Reproducibility Variable Result LLM Response
Research Type Experimental In this work, we identify and characterize artifacts in feature maps of both supervised and self-supervised Vi T networks. ...We show that this solution fixes that problem entirely for both supervised and self-supervised models, sets a new state of the art for self-supervised visual models on dense visual prediction tasks, enables object discovery methods with larger models, and most importantly leads to smoother feature maps and attention maps for downstream visual processing.
Researcher Affiliation Collaboration 1 FAIR, Meta 2 Univ. Grenoble Alpes, Inria, CNRS, Grenoble INP, LJK, 38000 Grenoble, France
Pseudocode No The paper does not contain any pseudocode or algorithm blocks.
Open Source Code No The paper refers to official repositories of existing methods (DeiT-III, Open CLIP, DINOv2) that they used and modified, but does not state that their specific changes or their complete codebase is made open source.
Open Datasets Yes We run this method on the Image Net-22k dataset...We run the Open CLIP method on a text-image-aligned corpus based on Shutterstock...We run this method on Image Net-22k with the Vi T-L configuration. (Russakovsky et al., 2015)
Dataset Splits No The paper mentions 'linear probing on Image Net classification, ADE20k Segmentation, and NYUd monocular depth estimation. We follow the experimental protocol outlined in Oquab et al. (2023).' and evaluation on 'PASCAL VOC 2007 and 2012 and COCO 20k' but does not specify explicit training, validation, or test split percentages or counts for their own experiments.
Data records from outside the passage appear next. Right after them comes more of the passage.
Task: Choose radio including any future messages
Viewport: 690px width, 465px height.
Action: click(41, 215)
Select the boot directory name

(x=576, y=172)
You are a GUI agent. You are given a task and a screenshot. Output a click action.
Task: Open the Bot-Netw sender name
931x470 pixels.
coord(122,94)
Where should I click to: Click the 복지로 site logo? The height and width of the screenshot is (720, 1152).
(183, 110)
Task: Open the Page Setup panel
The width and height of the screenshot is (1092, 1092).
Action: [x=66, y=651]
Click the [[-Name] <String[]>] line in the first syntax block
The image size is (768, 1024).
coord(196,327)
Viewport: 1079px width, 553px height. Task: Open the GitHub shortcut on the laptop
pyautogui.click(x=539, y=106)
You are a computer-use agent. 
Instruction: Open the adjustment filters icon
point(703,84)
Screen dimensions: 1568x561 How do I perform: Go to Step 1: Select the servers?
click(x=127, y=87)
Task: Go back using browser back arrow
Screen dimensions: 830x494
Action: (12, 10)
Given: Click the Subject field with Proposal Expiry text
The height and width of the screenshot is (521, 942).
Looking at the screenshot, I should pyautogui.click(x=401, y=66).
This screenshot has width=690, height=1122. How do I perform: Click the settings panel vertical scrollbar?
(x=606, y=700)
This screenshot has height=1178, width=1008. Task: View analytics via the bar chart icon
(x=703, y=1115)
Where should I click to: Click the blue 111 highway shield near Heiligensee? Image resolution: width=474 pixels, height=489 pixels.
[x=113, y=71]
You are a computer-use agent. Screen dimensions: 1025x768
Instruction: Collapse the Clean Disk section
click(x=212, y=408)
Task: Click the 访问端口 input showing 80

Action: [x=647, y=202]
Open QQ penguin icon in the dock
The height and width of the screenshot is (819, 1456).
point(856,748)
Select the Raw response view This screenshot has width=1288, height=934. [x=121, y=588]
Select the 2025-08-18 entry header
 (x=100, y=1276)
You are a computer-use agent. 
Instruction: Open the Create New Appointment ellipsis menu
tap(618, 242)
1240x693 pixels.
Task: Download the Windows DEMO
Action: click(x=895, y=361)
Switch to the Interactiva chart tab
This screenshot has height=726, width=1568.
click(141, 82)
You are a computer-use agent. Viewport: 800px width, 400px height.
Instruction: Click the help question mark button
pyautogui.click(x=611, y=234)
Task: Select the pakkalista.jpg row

Hardware Specification No The paper does not specify the hardware used for running the experiments (e.g., GPU models, CPU types, or cloud instances).
Software Dependencies No The paper does not provide specific version numbers for software dependencies (e.g., PyTorch version, Python version, CUDA version).
Experiment Setup Yes We run this method on the Image Net-22k dataset, using the Vi T-B settings... We run the Open CLIP method... We use a Vi T-B/16 image encoder... We run this method on Image Net-22k with the Vi T-L configuration... We train DINOv2 Vi T-L/14 models with 0, 1, 2, 4, 8 or 16 registers. In all our experiments, we kept 4 register tokens.